Testing for Adverse Food Reactions
Food allergies that are IgE-mediated, can be accurately assessed through widely available tests. Anyone with a suspected Ig-E mediated food allergy should work closely with a trained allergist or physician since the reactions can be life-threatening.
Tests are available for some food intolerances, including tests for lactose and fructose intolerance. A doctor can order these tests or coordinate testing with a gastroenterology specialty clinic. People with irritable bowel syndrome (IBS), might have a condition known as small intestinal bacterial overgrowth (SIBO) which causes poor tolerance to fermentable carbohydrates.4 If SIBO is present, an elimination or reduction of fermentable carbohydrates can relieve symptoms of IBS. The presence of SIBO can be evaluated with a breath test which is ordered by a doctor or a gastroenterology specialist.
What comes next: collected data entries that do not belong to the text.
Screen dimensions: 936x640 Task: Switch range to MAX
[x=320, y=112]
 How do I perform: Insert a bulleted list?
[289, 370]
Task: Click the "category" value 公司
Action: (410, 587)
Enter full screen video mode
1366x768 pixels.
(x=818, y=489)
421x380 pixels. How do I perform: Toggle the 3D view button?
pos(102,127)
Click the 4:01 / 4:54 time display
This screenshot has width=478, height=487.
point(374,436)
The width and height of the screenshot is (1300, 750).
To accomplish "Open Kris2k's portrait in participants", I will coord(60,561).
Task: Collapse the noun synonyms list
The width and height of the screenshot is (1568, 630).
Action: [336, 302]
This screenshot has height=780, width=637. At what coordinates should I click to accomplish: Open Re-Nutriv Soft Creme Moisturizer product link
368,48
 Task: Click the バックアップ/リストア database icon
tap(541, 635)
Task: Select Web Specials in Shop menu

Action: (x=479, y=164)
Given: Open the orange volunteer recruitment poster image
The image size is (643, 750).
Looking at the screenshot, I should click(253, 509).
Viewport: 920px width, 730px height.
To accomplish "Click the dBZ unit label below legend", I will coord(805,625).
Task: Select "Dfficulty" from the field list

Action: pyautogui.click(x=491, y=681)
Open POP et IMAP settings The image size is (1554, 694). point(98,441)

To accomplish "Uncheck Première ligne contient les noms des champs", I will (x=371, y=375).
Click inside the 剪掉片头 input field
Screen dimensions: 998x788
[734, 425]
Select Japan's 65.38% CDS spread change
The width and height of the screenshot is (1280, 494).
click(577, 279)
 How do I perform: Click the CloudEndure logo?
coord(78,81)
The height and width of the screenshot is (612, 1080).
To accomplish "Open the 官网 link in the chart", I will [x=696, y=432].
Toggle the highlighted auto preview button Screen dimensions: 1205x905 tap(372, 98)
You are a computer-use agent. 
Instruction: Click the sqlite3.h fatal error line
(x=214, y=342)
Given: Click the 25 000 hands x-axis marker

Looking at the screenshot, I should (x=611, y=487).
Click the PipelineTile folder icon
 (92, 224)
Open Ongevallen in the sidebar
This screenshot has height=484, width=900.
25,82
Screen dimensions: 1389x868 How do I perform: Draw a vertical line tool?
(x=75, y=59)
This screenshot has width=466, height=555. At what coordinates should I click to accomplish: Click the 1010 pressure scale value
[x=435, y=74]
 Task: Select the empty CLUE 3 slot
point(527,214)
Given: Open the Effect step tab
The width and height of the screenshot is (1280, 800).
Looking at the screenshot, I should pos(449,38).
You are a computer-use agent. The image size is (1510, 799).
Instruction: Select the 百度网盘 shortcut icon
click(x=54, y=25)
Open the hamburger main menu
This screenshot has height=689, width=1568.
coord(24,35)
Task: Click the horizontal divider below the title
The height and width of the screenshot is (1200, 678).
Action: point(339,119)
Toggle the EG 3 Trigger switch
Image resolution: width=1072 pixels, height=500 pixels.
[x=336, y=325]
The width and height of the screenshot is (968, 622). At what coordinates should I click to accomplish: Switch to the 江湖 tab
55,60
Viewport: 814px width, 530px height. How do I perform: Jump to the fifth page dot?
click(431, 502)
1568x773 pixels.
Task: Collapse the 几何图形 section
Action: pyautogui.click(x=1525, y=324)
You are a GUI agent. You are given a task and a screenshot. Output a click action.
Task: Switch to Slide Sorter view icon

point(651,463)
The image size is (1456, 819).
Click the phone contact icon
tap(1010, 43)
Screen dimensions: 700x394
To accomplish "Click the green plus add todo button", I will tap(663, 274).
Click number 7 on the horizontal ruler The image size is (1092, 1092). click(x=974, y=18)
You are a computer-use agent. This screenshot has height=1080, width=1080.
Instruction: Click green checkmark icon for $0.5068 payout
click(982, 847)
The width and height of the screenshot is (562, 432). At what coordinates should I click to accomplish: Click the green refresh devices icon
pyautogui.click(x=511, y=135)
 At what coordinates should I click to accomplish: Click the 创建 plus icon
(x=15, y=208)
Many private laboratories offer food sensitivity tests focusing on IgG levels. These tests remain controversial given their low accuracy but can be used as a starting point for conducting a food elimination trial. The tool “Testing to Assess the Gastrointestinal Ecosystem” has more information on the various tests that are available.
The “gold standard” for food allergies and food intolerances remains placebo-controlled food challenges. Four key steps are involved in the process: Plan, Avoid, Challenge, Evaluate and formulate3; PACE is the acronym to help remember the four steps.
Step 1: The Planning Phase
Figuring Out Which Food(s) to Eliminate
Begin by ensuring that an elimination diet is clinically appropriate and something that a patient is both willing and motivated to try. A thorough dietary history, which may include a food journal, can help assure clinicians that food restrictions will not contribute to nutrient deficiencies or inappropriate weight loss. Partnering with a registered dietitian trained in elimination diets is also recommended. A dietitian will do a comprehensive nutrition assessment, nutrition-focused physical exam to assess for malnutrition and nutritional deficiencies, and gather an in-depth understanding of the patients’ clinical history, preferences, lifestyle, and social factors that impact food choices.
Information to Gather if Food Intolerance Is Suspected 5
The following lists key points to keep in mind when taking a history from people who may have food intolerances.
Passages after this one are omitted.